▸ **Text segment**
Zinc Deficiency Causes Meat Aversion & ‘Fussy Eaters’

Researchers have known since the 1970’s that zinc deficiency causes a loss of appetite and/or abnormal food preferences.

There have been studies that showed zinc-deficient mice chose a diet that was virtually 100% carbs, while zinc replete mice chose a balance of carbs, protein and fats.

Zinc is involved in over 300 different enzyme reactions in the body, including building and repairing tissues, cell division,(why zinc needs are greatly increased during pregnancy, infancy and the growth spurts of childhood and young adulthood), reproductive maturity/fertility (why zinc is important during puberty), regulating neural activities, including mood, behaviour, and sensory experience, production of stomach acid and integrity of gut lining.

In animal studies, creating zinc deficiency is a reliable way to induce anorexia and depression, because deficiency not only lowers appetite, but affects mental processes and perception.

Think about those most likely to be averse to meat (protein). It is pregnant women (especially in the first trimester when the developing embryo requires zinc to grow) and vegans/vegetarians. Now, don’t @ me, just hear me out. Plant-based diets are usually very low in zinc, and what little zinc is consumed, is often not absorbed because of the presence of oxalates, phytic acid and other antinutrients in certain plants (grains, seeds, nuts, leafy greens, etc), that block absorption of zinc.

Think about those most likely to be labeled ‘fussy eaters’. It’s young children, whose growing bodies are burning through the zinc. Not only do they hardly want to eat, but when they do, it’s usually carb foods – bread, pasta, potatoes, biscuits, noodles…

It creates a vicious circle, where carbs don’t provide zinc, and the worsening deficiency causes more carb cravings…and around it goes.

If you’re a smoker, or exposed to secondhand smoke, you’re more prone to zinc deficiency, because cadmium (found in cigarettes) competes for absorption. And if you’re zinc deficient, you’re more vulnerable to the effects of cadmium and other heavy metals, because you don’t have zinc to oppose them.

Best way to raise zinc levels is through food sources, since supplementation will deplete copper.

World’s highest known source of zinc is oysters, followed by beef as a distant second. If you don’t like the taste of oysters, then capsules are an option (dried and ground oyster)

Items drawn from a data source:

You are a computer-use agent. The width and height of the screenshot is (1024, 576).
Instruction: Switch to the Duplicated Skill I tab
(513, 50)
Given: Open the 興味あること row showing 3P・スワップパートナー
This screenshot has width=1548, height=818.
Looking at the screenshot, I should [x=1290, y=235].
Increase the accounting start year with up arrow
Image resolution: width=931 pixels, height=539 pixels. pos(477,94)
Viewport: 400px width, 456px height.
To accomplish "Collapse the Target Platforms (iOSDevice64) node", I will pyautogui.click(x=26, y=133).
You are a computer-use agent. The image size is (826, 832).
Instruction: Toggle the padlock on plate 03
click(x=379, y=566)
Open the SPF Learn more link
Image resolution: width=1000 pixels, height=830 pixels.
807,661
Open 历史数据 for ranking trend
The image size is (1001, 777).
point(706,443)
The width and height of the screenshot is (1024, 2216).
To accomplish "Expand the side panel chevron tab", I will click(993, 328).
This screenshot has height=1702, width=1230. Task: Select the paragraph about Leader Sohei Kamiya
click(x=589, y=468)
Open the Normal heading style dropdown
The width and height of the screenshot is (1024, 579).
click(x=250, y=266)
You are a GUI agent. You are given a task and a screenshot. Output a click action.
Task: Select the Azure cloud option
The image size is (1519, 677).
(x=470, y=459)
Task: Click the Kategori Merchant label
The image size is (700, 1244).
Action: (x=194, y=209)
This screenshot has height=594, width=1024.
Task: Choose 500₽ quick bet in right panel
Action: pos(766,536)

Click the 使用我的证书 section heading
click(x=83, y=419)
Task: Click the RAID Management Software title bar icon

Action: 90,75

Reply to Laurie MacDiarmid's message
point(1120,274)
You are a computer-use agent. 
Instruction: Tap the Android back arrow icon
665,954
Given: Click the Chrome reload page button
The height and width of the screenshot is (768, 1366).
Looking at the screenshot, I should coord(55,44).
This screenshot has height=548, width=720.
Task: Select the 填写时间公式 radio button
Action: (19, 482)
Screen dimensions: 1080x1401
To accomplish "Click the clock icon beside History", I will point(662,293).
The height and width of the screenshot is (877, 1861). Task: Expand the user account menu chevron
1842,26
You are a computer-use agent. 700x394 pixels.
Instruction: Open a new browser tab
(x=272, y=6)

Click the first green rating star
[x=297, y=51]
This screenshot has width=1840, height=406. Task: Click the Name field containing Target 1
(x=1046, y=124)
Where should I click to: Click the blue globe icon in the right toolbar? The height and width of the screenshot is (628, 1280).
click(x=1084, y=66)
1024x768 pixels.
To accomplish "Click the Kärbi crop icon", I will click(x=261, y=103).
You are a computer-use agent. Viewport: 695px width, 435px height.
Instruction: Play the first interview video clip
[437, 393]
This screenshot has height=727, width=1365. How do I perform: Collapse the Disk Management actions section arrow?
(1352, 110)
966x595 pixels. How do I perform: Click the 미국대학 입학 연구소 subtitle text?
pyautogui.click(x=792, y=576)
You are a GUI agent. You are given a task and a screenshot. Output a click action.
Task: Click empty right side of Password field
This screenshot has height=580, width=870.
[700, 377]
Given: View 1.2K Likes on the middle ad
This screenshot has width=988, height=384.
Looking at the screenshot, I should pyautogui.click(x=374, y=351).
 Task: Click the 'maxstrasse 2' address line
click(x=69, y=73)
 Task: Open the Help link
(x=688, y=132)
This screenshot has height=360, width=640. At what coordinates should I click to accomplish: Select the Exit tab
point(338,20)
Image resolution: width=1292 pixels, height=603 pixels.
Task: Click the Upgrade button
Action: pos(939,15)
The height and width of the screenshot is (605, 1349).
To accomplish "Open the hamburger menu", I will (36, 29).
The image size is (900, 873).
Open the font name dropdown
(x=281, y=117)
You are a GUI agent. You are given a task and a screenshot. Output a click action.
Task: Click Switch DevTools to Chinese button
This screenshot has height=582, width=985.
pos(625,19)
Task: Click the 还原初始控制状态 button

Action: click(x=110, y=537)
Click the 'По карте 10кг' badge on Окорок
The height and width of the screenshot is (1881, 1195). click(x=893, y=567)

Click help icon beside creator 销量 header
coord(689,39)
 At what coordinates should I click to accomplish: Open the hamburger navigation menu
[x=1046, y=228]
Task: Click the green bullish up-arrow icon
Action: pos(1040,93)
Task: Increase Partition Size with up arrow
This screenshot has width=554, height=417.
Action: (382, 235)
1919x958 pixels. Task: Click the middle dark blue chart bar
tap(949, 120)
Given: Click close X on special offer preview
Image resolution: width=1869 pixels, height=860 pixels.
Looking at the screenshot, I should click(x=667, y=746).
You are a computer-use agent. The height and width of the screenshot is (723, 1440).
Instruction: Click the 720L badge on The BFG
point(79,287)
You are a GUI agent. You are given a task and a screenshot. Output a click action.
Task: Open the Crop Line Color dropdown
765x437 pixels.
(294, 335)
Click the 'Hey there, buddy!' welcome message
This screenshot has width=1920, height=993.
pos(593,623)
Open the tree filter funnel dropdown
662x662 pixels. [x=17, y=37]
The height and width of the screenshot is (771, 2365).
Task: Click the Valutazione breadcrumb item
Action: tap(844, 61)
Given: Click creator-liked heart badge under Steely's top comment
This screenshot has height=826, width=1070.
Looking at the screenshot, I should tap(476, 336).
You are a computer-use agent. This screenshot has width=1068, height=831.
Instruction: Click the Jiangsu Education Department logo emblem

▸ **What you will do**
1/ According to the text on zinc deficiency, what is the world's highest known source of zinc?
2/ Rewrite the paragraph of the zinc deficiency text that begins "Zinc is involved in over 300" as a bulleted list, keeping its main facts.
3/ Carry the zinc deficiency text forward from its last sentence.
These records were taken from a separate source.

▸ **Answer list**
1/ Oysters.

2/
Zinc takes part in over 300 different enzyme reactions in the body, including:
- building and repairing tissues
- cell division, which is why zinc needs rise greatly during pregnancy, infancy, and the growth spurts of childhood and young adulthood
- reproductive maturity and fertility, which is why zinc matters during puberty
- regulating neural activities, including mood, behavior, and sensory experience
- producing stomach acid
- maintaining the integrity of the gut lining

3/
Low Libido Is Not The Problem…

Low libido is not the problem. It is the body’s way of protecting itself from a pregnancy that it cannot properly nourish. (Yes, even if you don’t actually want to get pregnant, anyway).

Our bodies are always talking. The question is…are you listening?

Women are more sensitive to stress, and that makes complete sense from a biological standpoint. We are the bringers of new life into the world, so naturally, our body is sensing its environment at all times. Is it safe to bring new life into the world? Or is food and resources scarce?

If there is barely enough energy/nutrients to meet the bare minimum requirements that your vital organs need to function, you can hardly expect a raging libido that increases your chances of getting pregnant.

If you are regularly under-eating, dieting (cutting calories excessively), or over-fasting, your body senses famine, and therefore begins to conserve resources and energy. Since libido and ovulation are not necessary for your survival, your body will cease those, in order for the scarce amount of energy and fuel to be directed to vital organs.

Our libido is naturally low/er while breastfeeding, for this very reason. Because your body is already expending energy to grow a small human, and not in an *ideal* position to gestate another (though it can and does happen).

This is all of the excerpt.